Source records:
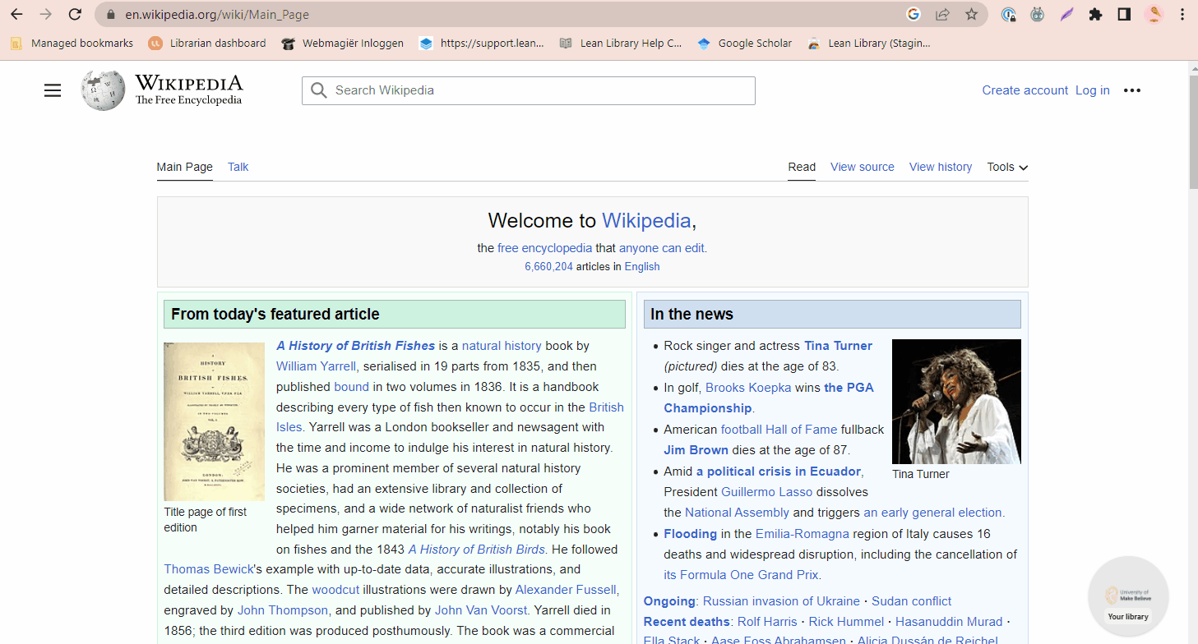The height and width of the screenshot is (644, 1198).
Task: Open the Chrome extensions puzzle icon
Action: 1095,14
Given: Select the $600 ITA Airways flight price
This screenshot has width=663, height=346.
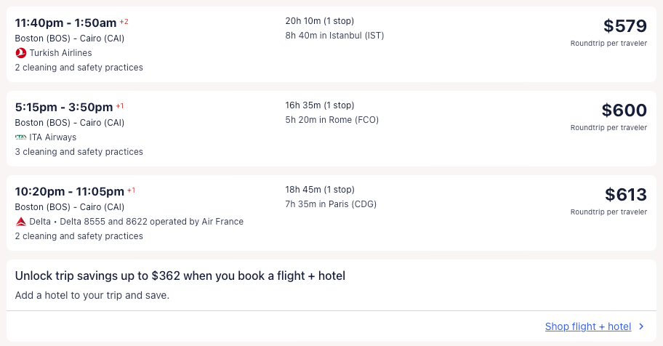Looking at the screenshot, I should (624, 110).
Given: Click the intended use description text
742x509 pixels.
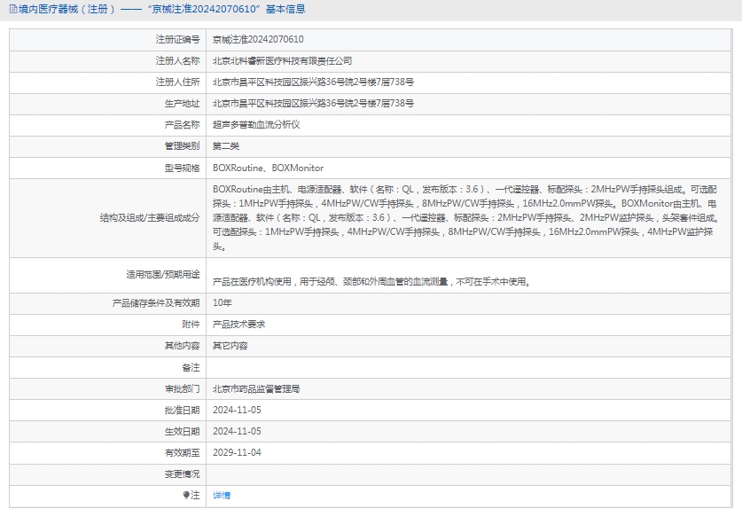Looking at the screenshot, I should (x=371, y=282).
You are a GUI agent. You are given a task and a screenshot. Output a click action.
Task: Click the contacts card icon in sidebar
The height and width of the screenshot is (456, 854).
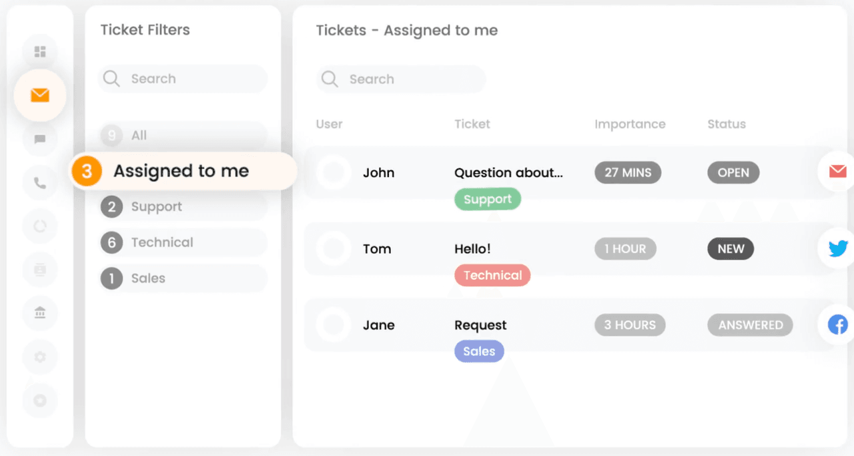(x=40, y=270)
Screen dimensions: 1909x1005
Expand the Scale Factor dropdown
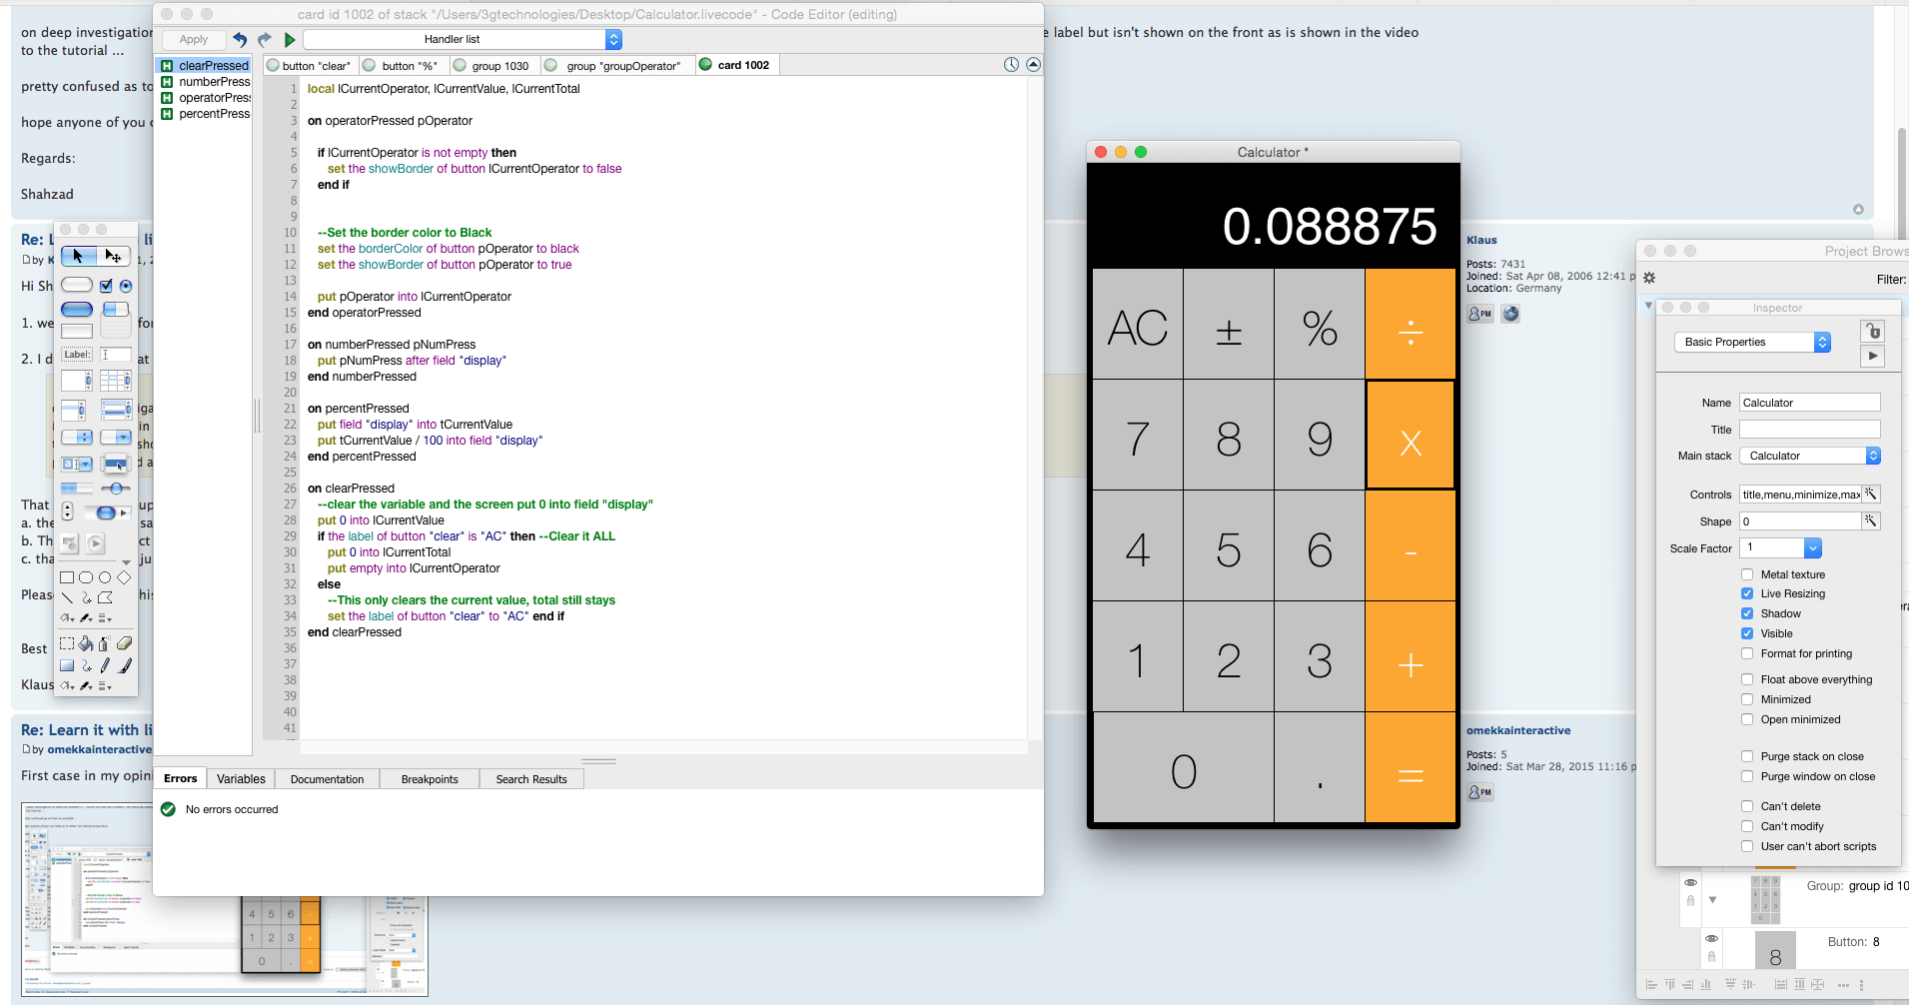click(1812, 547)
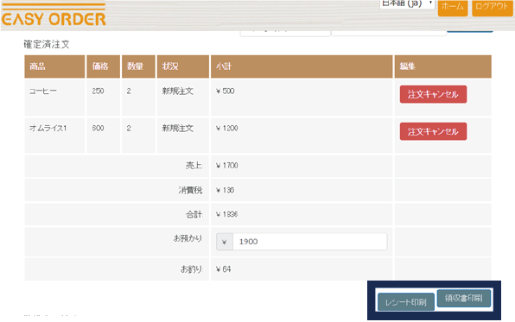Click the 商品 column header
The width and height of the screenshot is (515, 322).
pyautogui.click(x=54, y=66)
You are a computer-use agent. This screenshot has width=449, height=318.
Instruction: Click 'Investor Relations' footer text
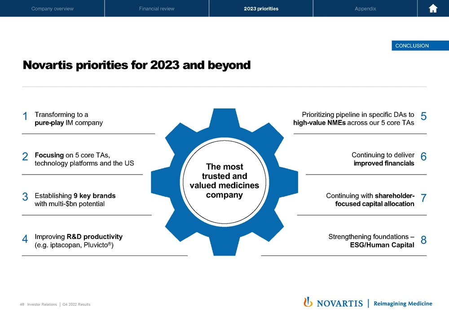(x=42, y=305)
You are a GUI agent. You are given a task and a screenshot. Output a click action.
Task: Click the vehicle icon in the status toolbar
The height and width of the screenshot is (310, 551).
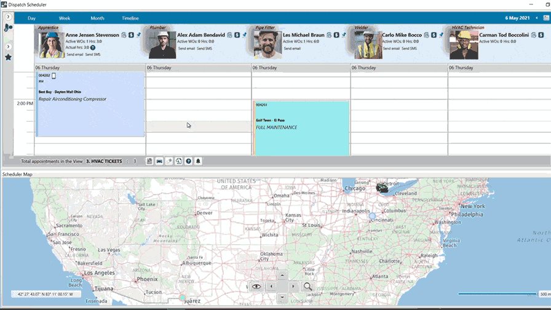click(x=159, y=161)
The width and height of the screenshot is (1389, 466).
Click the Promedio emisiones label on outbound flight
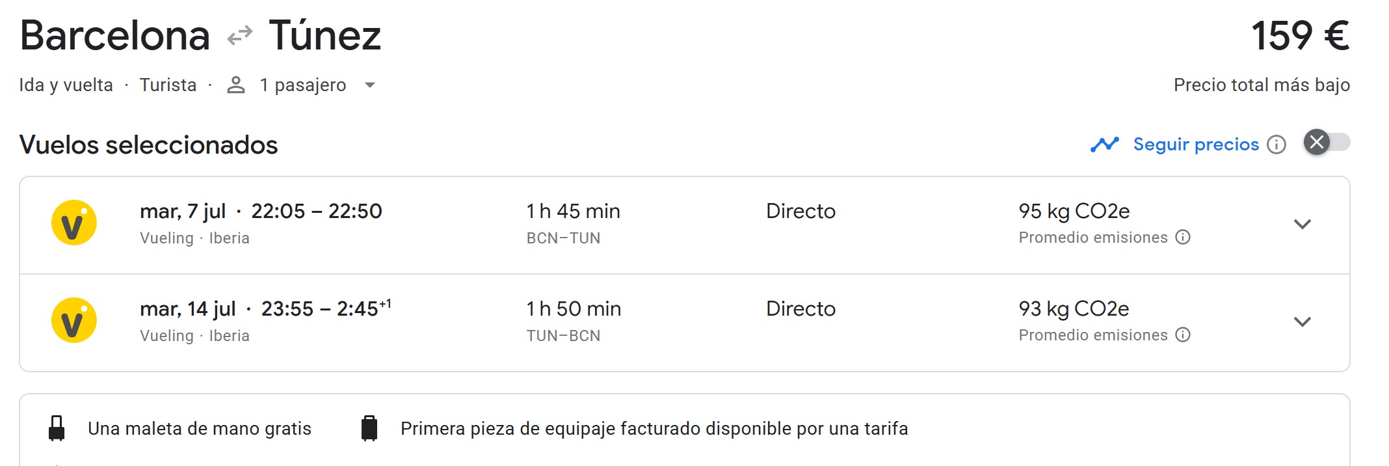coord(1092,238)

Work instruction:
Transcribe the listing above exactly, but only from the line with "Given: Select the" through the line with "You are a computer-use". Include both of those lines and omit the pictures.

Solution for this problem:
Given: Select the $600 ITA Airways flight price
This screenshot has width=663, height=346.
Looking at the screenshot, I should (624, 110).
Given: Click the intended use description text
742x509 pixels.
Looking at the screenshot, I should (x=371, y=282).
You are a GUI agent. You are given a task and a screenshot. Output a click action.
Task: Click the contacts card icon in sidebar
The height and width of the screenshot is (456, 854).
(x=40, y=270)
Screen dimensions: 1909x1005
Expand the Scale Factor dropdown
click(1812, 547)
Click the 商品 column header
The width and height of the screenshot is (515, 322).
pyautogui.click(x=54, y=66)
You are a computer-use agent. This screenshot has width=449, height=318.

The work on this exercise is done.